Los hombres españoles cada vez se cuidan más y muestra de ellos es que el 25% admite que no le importaría ponerse botox, según los resultados presentados en la XXIII Reunión del Grupo de Dermatología Cosmética y Terapéutica de la Academia Española de Dermatología y Venereología (AEDV). De hecho, este tratamiento se ha convertido en una opción estética para los hombres.
El doctor Miguel Sánchez Viera, del Instituto de Dermatología Integral (IDEI), explica a Europa Press, que «verse bien ya no es sólo patrimonio de las mujeres. Hay un gran número de ejecutivos que están muy interesados en lograr ese aspecto fresco y natural, ya que las relaciones personales y laborales nos exigen una buena imagen a todos, por eso se recurre a usar tratamientos que ayuden a verse y sentirse mejor», explica.
Este experto destaca que «el hombre actual vive más años, desea permanecer activo por más tiempo y mantener esa apariencia fresca que es sinónimo de vitalidad. Por encima de cualquier paradigma obsoleto de masculinidad ahora se busca preservar la jovialidad del rostro y son cada vez más las consultas de hombres sobre tratamientos que mejoren su expresión facial».

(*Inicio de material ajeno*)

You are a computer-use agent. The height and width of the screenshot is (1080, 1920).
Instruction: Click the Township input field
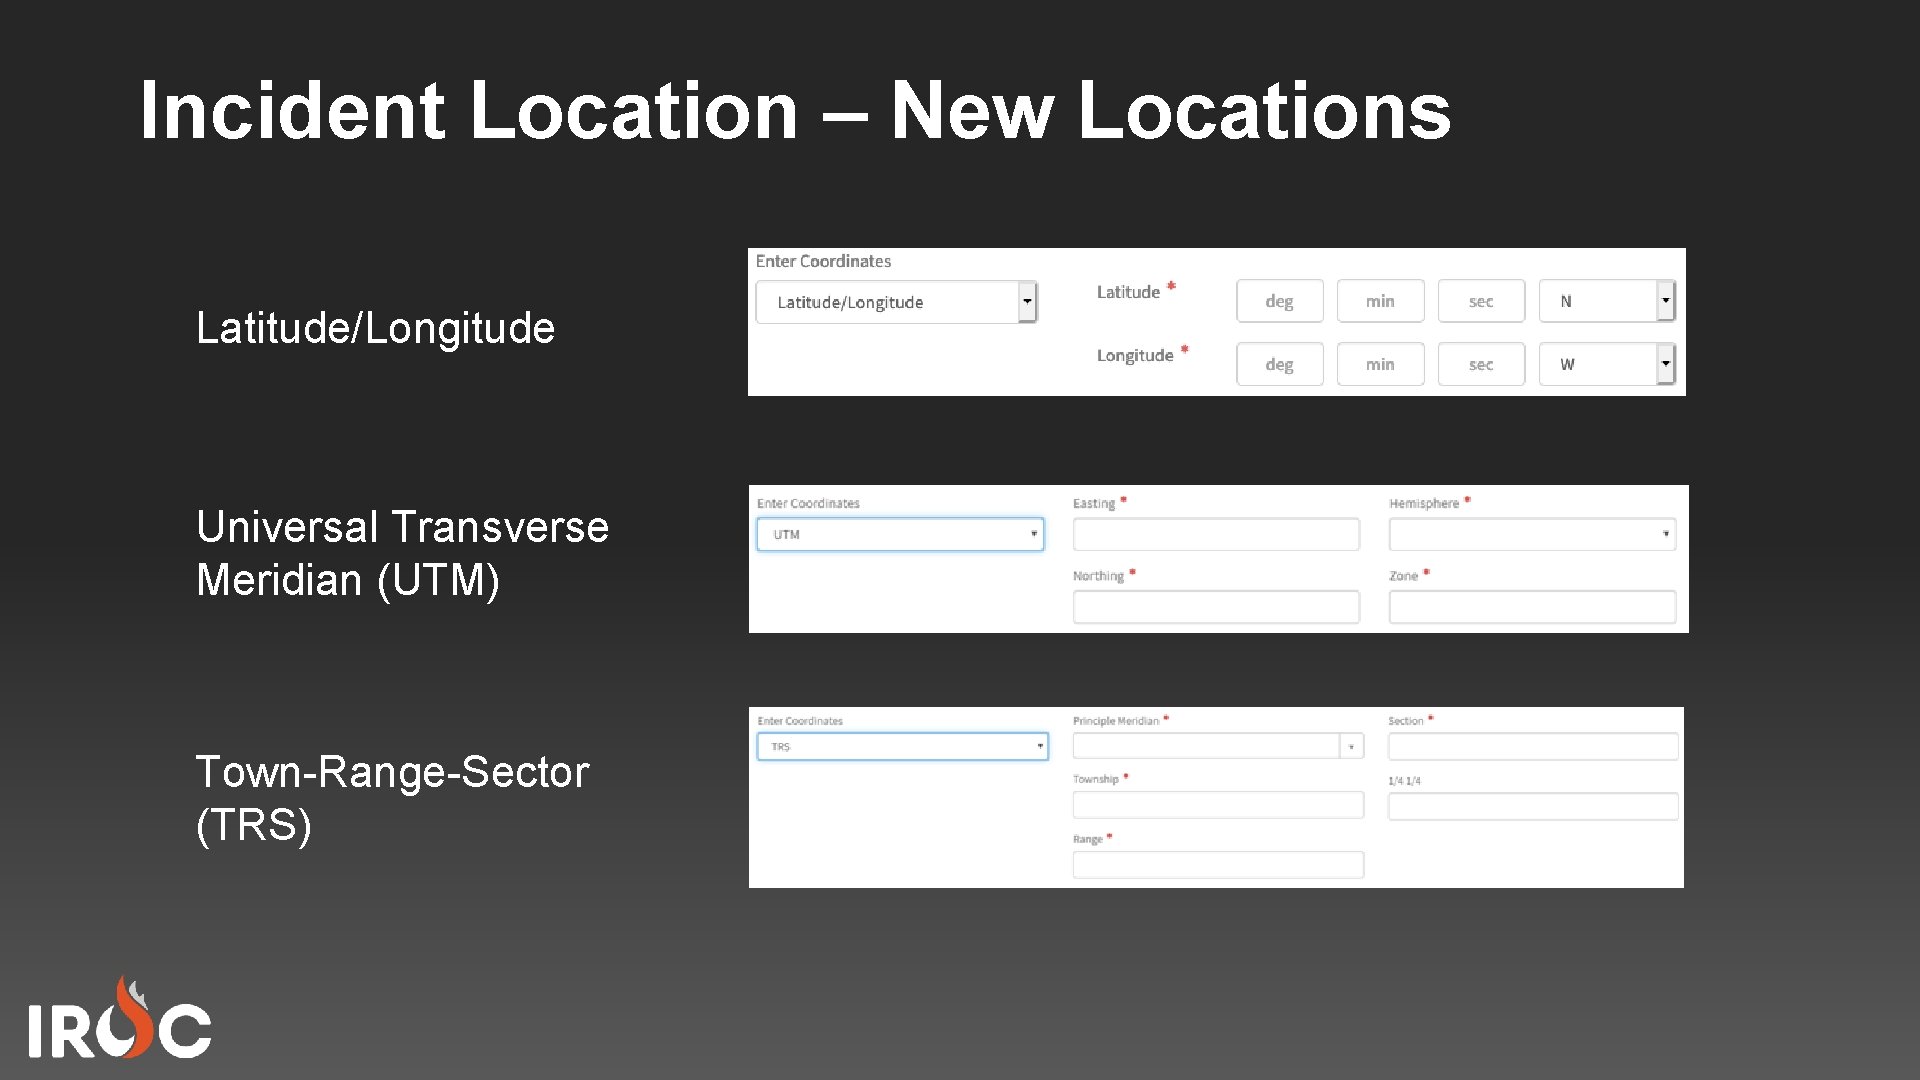pos(1218,804)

En el caso de los hombres, los músculos de la mímica son generalmente más marcados que en las mujeres, apunta el doctor Sánchez Viera, lo cual hace que las arrugas sean mucho más acentuadas, sobre todo en las marcas de gesto. Por eso la consulta más demandada es para eliminar las arrugas del entrecejo, las patas de gallo y las arrugas de la frente.
«Los hombres de 20 a 45 años son el grupo que presta especial cuidado a su aspecto. Son los que más se animan a los tratamientos no invasivos o mínimamente invasivos, pero poco a poco serán los mayores de 45 años los próximos a incorporarse a esta nueva tendencia», explica.